Reproduce only the lines that begin at the line with "Image resolution: width=980" and run to the end of the entries; omit every picture.

--- Information supplied ---

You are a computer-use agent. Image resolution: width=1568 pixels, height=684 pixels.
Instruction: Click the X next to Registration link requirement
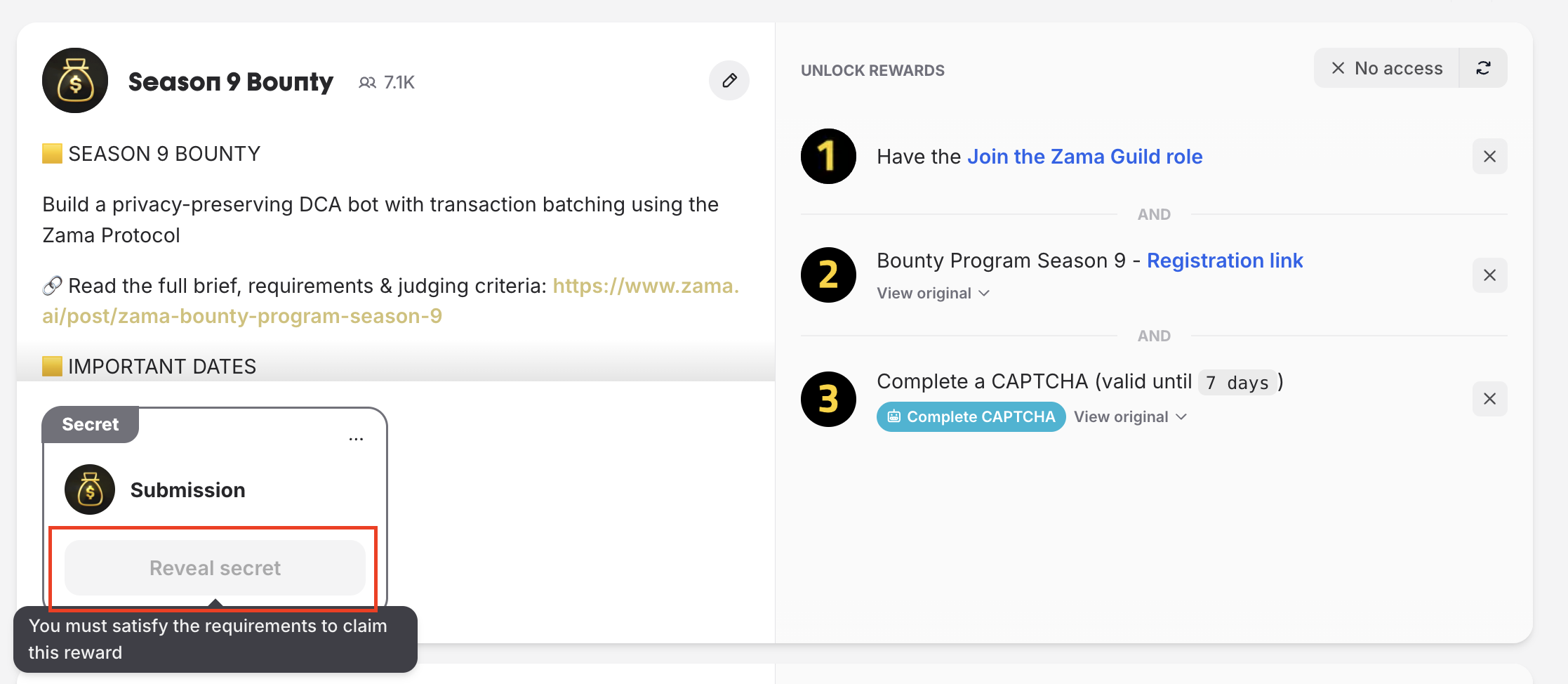(1489, 275)
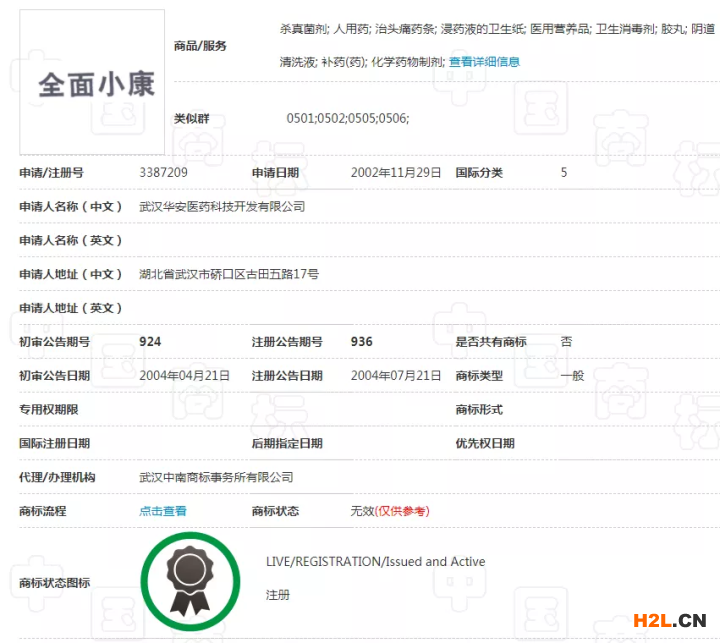Click registration announcement issue number 936
Image resolution: width=720 pixels, height=643 pixels.
(361, 342)
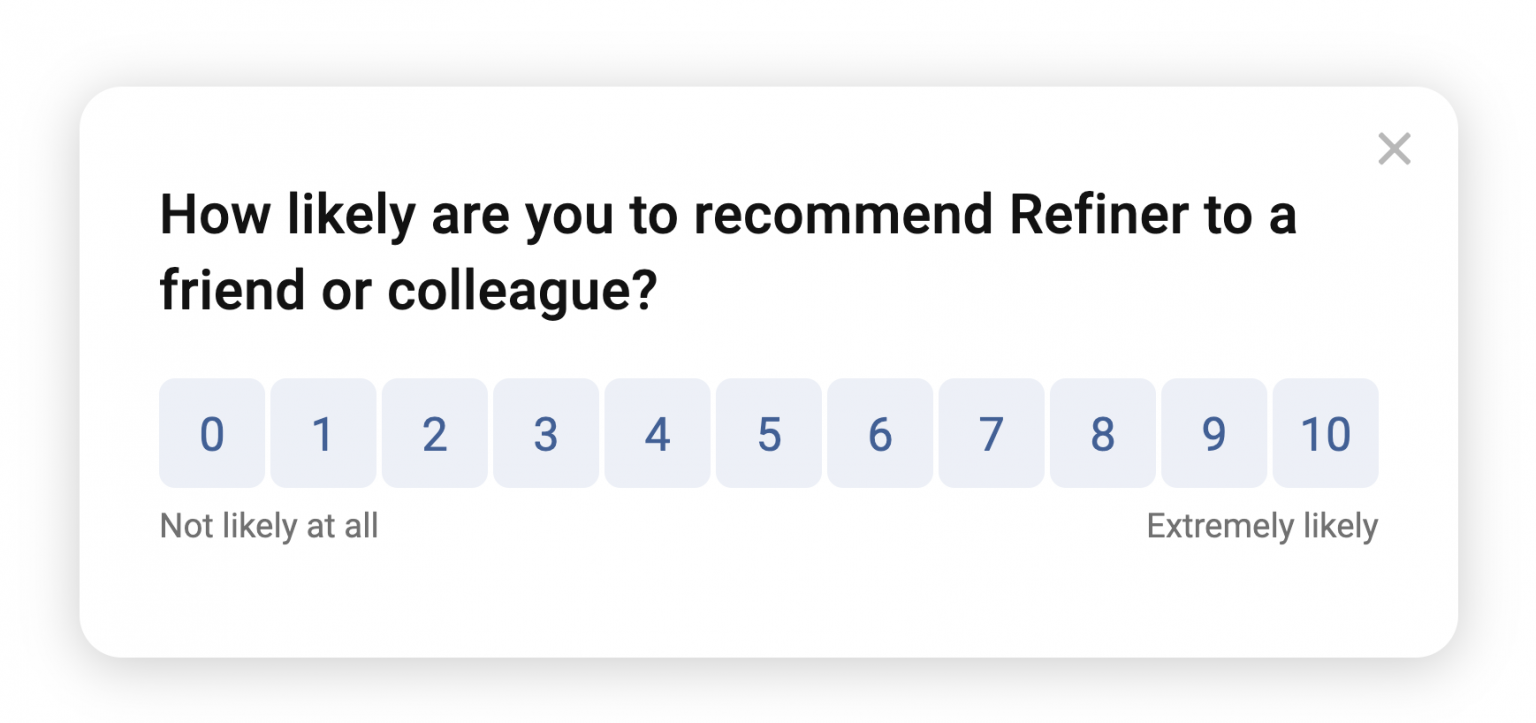Viewport: 1536px width, 723px height.
Task: Pick score 6 on the scale
Action: pyautogui.click(x=879, y=433)
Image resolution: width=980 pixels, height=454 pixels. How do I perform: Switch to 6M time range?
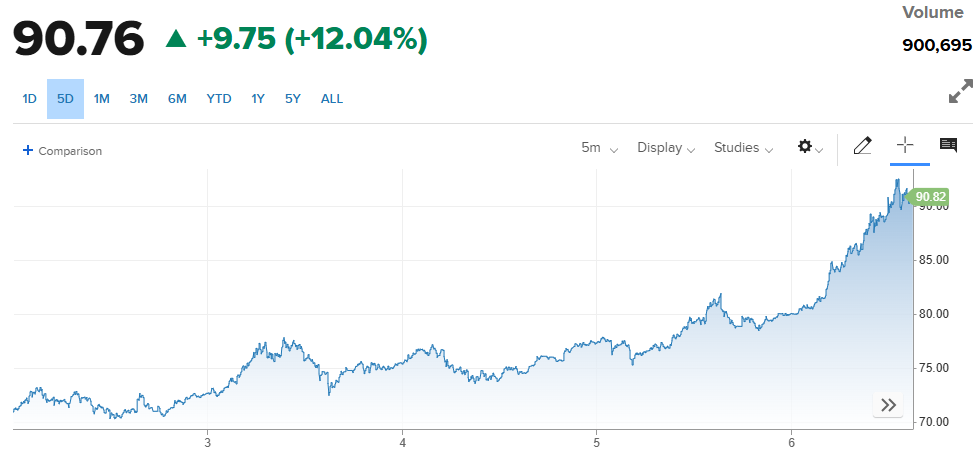[x=177, y=98]
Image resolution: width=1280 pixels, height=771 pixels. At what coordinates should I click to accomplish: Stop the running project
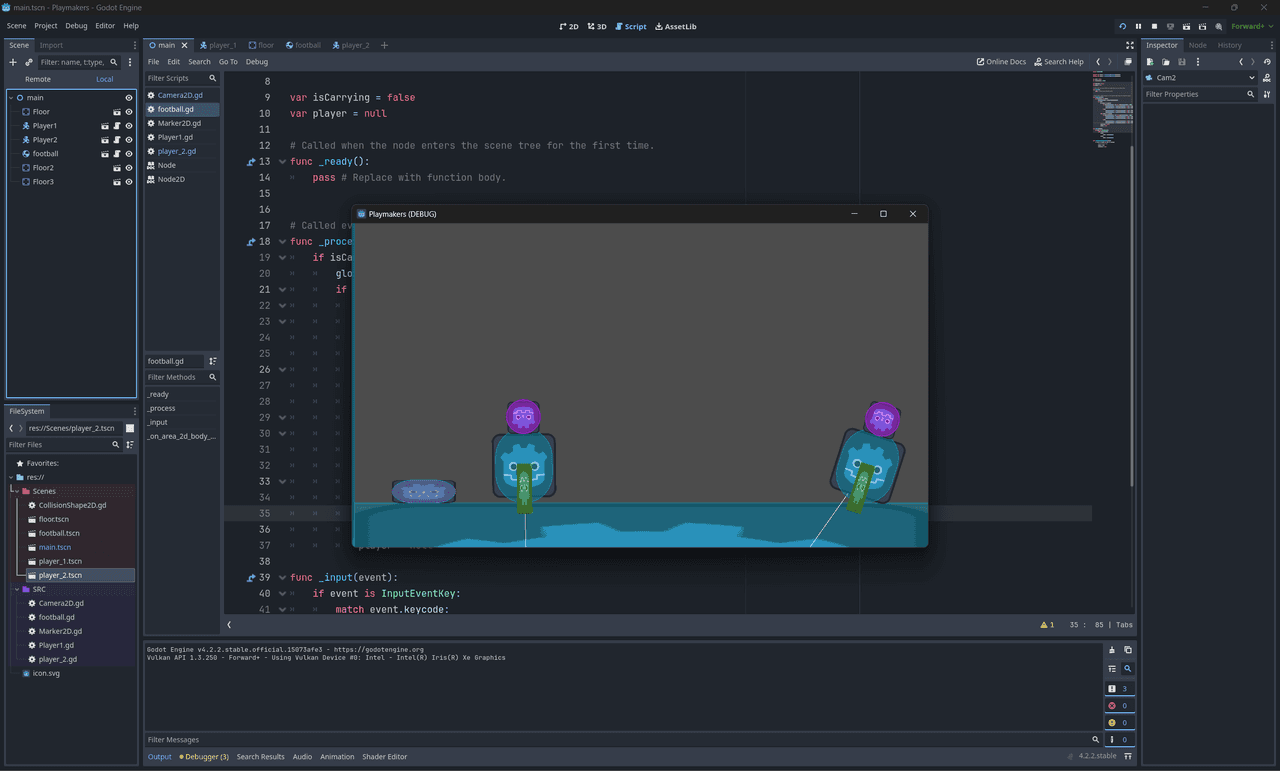click(x=1154, y=26)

---

● Result of the exercise:
Image resolution: width=980 pixels, height=454 pixels. How do I perform: Switch to 6M time range?
[x=177, y=98]
Image resolution: width=1280 pixels, height=771 pixels. At what coordinates should I click to accomplish: Stop the running project
click(x=1154, y=26)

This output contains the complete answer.